Part of a data file:
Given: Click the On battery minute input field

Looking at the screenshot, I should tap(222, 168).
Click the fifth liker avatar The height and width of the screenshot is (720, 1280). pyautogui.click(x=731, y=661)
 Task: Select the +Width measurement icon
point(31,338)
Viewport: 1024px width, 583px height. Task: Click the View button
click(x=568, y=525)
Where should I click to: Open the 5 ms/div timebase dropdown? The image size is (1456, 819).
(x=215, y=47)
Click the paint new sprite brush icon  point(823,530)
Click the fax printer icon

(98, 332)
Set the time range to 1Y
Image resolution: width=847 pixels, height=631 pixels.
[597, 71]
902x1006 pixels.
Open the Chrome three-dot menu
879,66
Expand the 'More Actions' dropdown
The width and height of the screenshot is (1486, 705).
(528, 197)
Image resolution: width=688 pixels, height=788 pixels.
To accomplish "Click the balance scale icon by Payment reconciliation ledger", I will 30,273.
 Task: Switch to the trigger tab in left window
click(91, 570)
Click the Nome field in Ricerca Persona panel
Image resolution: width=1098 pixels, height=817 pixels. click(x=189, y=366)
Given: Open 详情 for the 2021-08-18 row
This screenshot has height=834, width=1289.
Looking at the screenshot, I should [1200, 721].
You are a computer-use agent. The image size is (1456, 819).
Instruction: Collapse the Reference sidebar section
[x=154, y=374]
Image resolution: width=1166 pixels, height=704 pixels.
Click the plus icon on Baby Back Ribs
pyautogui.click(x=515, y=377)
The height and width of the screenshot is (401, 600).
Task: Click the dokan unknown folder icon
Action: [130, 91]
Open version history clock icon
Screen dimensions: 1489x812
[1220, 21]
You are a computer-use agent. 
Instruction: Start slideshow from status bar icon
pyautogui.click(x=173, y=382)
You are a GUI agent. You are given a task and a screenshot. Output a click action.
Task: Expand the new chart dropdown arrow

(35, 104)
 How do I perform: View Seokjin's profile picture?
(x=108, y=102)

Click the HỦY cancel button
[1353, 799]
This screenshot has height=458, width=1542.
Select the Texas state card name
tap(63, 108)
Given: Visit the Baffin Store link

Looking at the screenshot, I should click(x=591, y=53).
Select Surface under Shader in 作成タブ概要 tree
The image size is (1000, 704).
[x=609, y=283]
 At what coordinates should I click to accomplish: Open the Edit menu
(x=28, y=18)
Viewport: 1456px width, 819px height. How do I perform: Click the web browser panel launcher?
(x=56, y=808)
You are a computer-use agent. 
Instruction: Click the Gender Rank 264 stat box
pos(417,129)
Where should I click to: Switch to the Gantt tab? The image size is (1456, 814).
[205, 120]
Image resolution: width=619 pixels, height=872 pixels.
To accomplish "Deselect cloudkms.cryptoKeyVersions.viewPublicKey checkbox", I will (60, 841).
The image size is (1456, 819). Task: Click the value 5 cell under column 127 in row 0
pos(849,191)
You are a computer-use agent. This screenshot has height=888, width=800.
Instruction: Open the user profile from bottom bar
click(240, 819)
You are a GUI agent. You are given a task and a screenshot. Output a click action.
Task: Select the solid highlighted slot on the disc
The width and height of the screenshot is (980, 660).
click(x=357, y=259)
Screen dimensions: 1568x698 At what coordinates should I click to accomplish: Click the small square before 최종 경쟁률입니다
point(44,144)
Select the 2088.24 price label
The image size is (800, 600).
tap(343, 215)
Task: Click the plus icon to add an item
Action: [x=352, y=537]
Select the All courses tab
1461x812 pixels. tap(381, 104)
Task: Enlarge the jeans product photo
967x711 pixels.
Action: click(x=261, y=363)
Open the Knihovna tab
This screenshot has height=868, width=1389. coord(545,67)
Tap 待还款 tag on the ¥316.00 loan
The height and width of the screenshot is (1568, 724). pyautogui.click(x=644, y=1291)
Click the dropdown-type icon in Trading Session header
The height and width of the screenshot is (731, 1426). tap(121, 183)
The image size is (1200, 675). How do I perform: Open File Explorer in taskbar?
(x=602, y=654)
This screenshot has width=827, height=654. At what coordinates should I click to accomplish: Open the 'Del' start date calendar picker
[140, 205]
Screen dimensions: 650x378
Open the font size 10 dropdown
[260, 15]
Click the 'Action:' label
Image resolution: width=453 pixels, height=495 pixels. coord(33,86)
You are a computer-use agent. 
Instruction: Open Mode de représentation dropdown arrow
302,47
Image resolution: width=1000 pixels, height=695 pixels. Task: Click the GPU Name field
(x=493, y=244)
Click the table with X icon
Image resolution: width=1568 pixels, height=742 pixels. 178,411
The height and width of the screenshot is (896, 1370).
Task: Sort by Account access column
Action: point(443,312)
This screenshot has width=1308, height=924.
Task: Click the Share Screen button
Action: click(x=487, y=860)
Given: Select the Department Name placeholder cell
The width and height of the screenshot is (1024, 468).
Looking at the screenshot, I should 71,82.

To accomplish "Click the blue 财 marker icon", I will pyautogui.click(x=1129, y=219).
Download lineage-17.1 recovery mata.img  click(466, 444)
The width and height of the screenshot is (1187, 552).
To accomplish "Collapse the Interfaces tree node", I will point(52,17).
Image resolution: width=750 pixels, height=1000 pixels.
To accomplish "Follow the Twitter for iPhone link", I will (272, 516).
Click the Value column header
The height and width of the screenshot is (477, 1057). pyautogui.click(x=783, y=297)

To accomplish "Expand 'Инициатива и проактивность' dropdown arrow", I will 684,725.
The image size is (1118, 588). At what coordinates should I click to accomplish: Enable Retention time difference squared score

◆ TASK DETAILS ◆
Can you copy out the records verbatim, starting at the line that contains "will pyautogui.click(x=1129, y=219)." and ending at the final line of the records?

◆ WRITTEN ANSWER ◆
To accomplish "Click the blue 财 marker icon", I will pyautogui.click(x=1129, y=219).
Download lineage-17.1 recovery mata.img  click(466, 444)
The width and height of the screenshot is (1187, 552).
To accomplish "Collapse the Interfaces tree node", I will point(52,17).
Image resolution: width=750 pixels, height=1000 pixels.
To accomplish "Follow the Twitter for iPhone link", I will (272, 516).
Click the Value column header
The height and width of the screenshot is (477, 1057). pyautogui.click(x=783, y=297)

To accomplish "Expand 'Инициатива и проактивность' dropdown arrow", I will 684,725.
The image size is (1118, 588). At what coordinates should I click to accomplish: Enable Retention time difference squared score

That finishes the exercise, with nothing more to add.